● Problem statement
Reproduce the portion of the SBRT transcript below that lies between "And a radiation" and "may have had.", inclusive.

● Selected text
What is SBRT?
Transcript
Occasionally in a stage four setting, you’ll have such good control, or if you had a curative approach to your lung cancer and something comes back new. In either of those cases, you can have a small lesion that looks pretty suspicious for a relapse or recurrence of the lung cancer or, despite everything else under control in your stage four setting, a new colony that seems to escape the way that your current drug is treating the rest of your cancer. In either of these circumstances, you can elect for something called SBRT or stereotactic radiation.
And a radiation oncologist can go and basically deliver a very focal, concentrated radiation that has very little symptoms and nuke that whole area or colony, because you’re worried that it’s behaving differently than the rest of your original lung cancer that’s responding to therapy, or because you had a recurrence that’s hard to get from a biopsy, hard to remove with surgery and you feel more comfortable treating it definitively by radiation. The problem with this is if you do elect for that and you didn’t get a biopsy, you’ll never quite know if it was indeed cancer or the new mutations it may have had.
Key Takeaways
1. In some circumstances, you can elect for something called SBRT or stereotactic radiation, which involves a very focal, concentrated radiation.
2. The problem with this is if you didn’t get a biopsy, you’ll never quite know if it was indeed cancer or the new mutations.

● Stored items
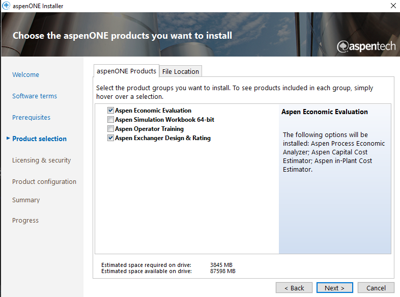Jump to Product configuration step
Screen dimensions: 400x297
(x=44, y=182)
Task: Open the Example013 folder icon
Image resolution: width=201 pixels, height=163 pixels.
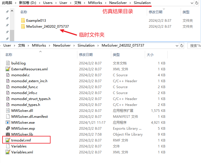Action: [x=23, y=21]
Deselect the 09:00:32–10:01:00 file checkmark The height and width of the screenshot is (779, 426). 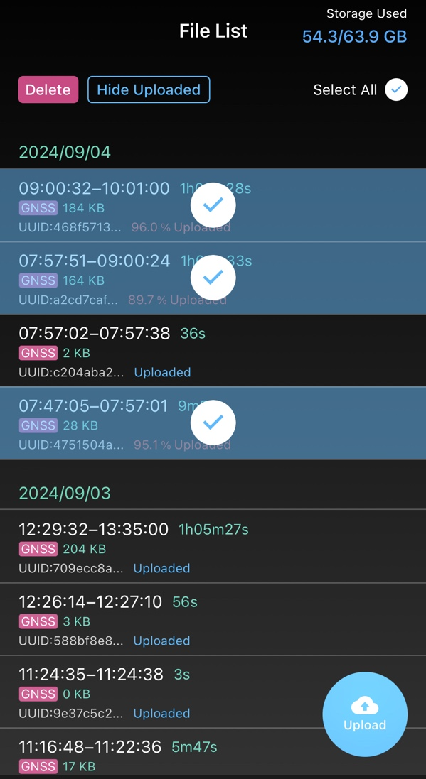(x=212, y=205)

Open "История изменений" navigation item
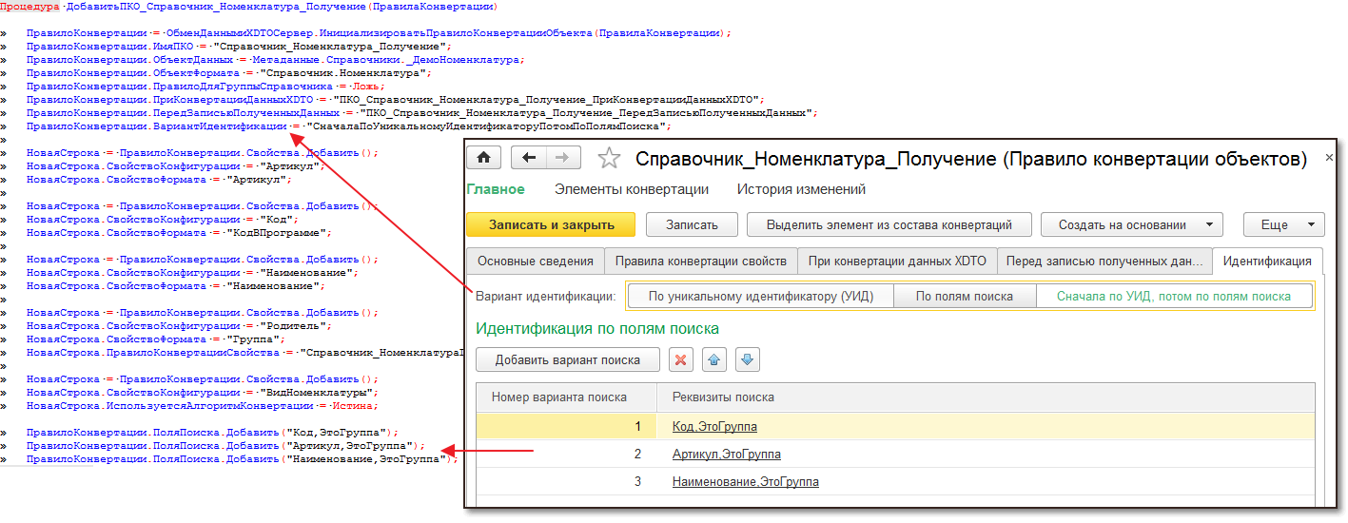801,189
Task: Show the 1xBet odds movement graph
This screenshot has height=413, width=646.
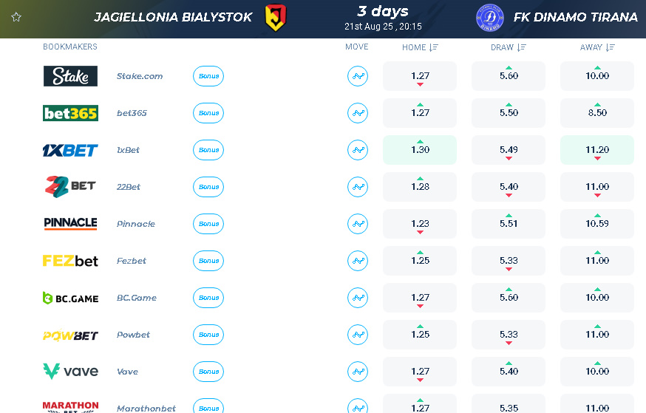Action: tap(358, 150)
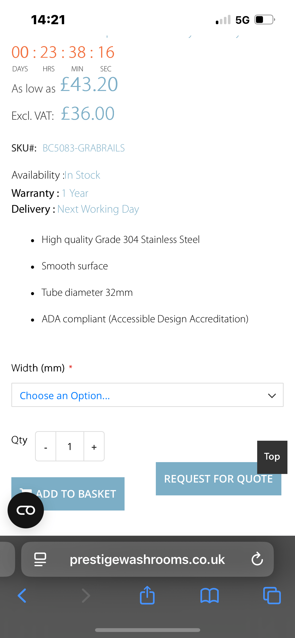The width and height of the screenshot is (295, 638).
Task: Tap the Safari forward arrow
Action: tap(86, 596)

● Response to this exercise
And a radiation oncologist can go and basically deliver a very focal, concentrated radiation that has very little symptoms and nuke that whole area or colony, because you’re worried that it’s behaving differently than the rest of your original lung cancer that’s responding to therapy, or because you had a recurrence that’s hard to get from a biopsy, hard to remove with surgery and you feel more comfortable treating it definitively by radiation. The problem with this is if you do elect for that and you didn’t get a biopsy, you’ll never quite know if it was indeed cancer or the new mutations it may have had.